#### EXTRACTED TEXT:
╔══
Daniel Kokotajlo comments on A Correspondence Theorem in the Maximum Entropy Framework

Daniel Kokotajlo 12 Nov 2020 11:19 UTC
LW: 6 AF: 3
AF
This might be a good time to talk about different ways “it all adds up to normality” is interpreted.
I sometimes hear people use it in a stronger sense, to mean not just that the new theory must make the same successful predictions but that also the policy implications are mostly the same. E.g. “Many worlds has to add up to normality, so one way or another it still makes sense for us to worry about death, try to prevent suffering, etc.” Correct me if I’m wrong, but this sort of thing isn’t entailed by your proof, right?
There’s also the issue of what counts as the data that the new theory needs to correctly predict. Some people think that “This is a table, damn it! Not a simulated table!” is part of their data that theories need to account for. What do you say to them?
- johnswentworth 12 Nov 2020 17:24 UTC
  LW: 4 AF: 2
  AF Parent
  Good questions.
╚══
#### MATERIAL PROVIDED:
╔══
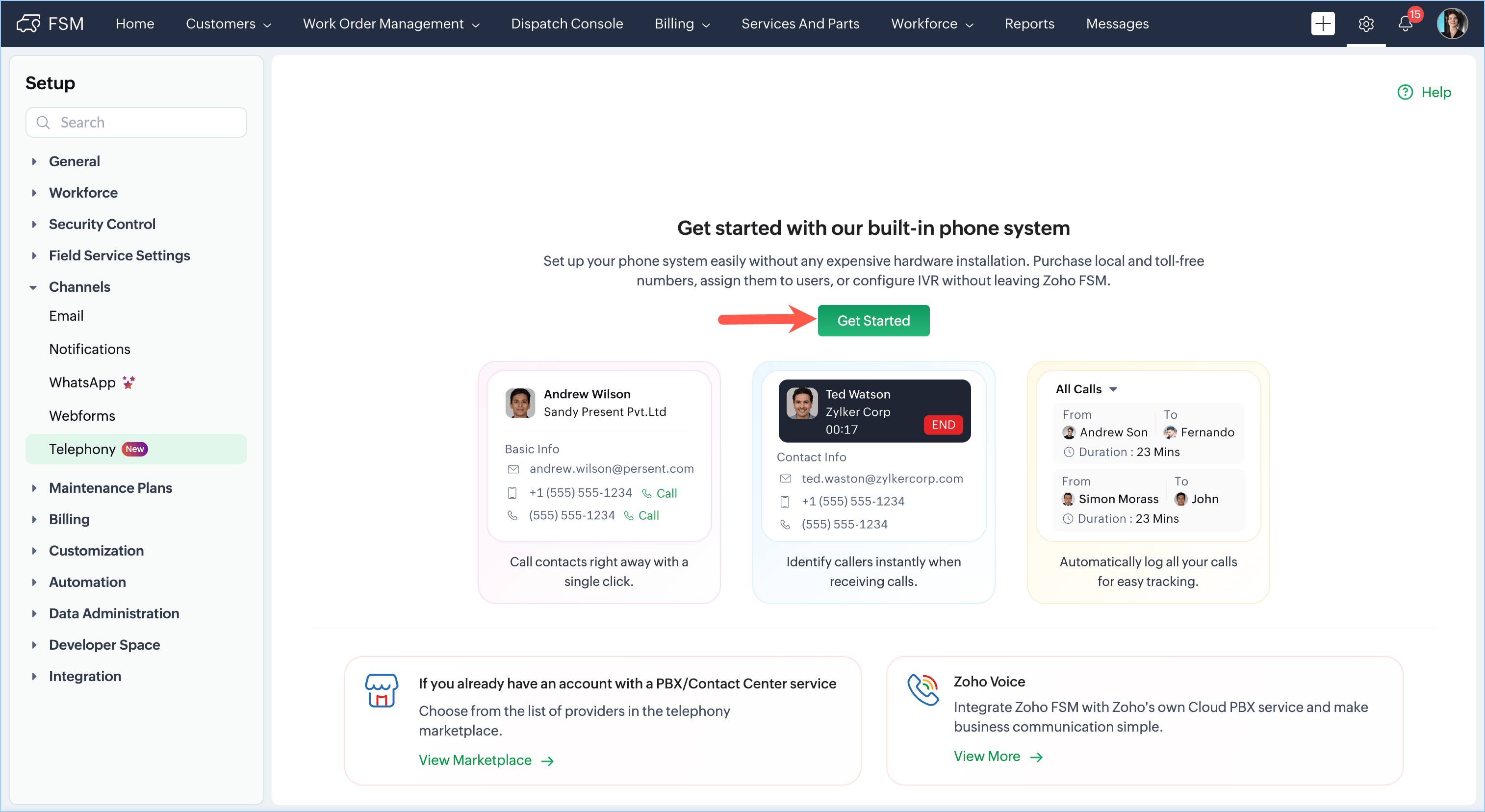The image size is (1485, 812).
Task: Expand the Automation setup section
Action: tap(34, 582)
╚══
#### LIST OF TASKS:
**1.** In the comment thread on the correspondence theorem, what statement do some people treat as part of the data that theories need to account for?
**2.** Carry on the comment thread on the correspondence theorem, picking up after its final sentence.
The lines have nothing to do with this work.

#### RESPONSES FOR EACH TASK:
**1.** "This is a table, damn it! Not a simulated table!"

**2.**
  On policy implications, I see two different types of claim there. One is something like “if the best way to achieve X was Y, then that should still hold”. In terms of abstraction: if both the goal X and the possible actions Y are defined at a high level of abstraction, and action Y is optimal in the high-level model, then any low-level model which abstracts into the high-level model should also predict that Y (or the low-level thing corresponding to Y) is optimal. Something roughly-like-that could be implied by a proof roughly-like-this, depending on exactly how we’re “learning” behavior under interventions/counterfactuals.
  The other type of claim is something like “if X was morally right before, then X should still be morally right with the new world-model”. Whether this is “entailed” by this sort of proof depends on what assumptions about morality we’re bringing to the table. As a general rule, I try to avoid directly thinking about morality at all. I think about what I want (in the “what I wish the world were like” sense, not in the “I want to eat right now” sense). If I’m building an AI (or helping build one, or causing one to be built, etc) then “what do I want the world to look like?” is the relevant question to ask, and “morality”—however it’s defined—is relevant only insofar as it influences that question. So that mostly brings us back to the previous type of claim.
  As for this:
  Some people think that “This is a table, damn it! Not a simulated table!” is part of their data that theories need to account for. What do you say to them?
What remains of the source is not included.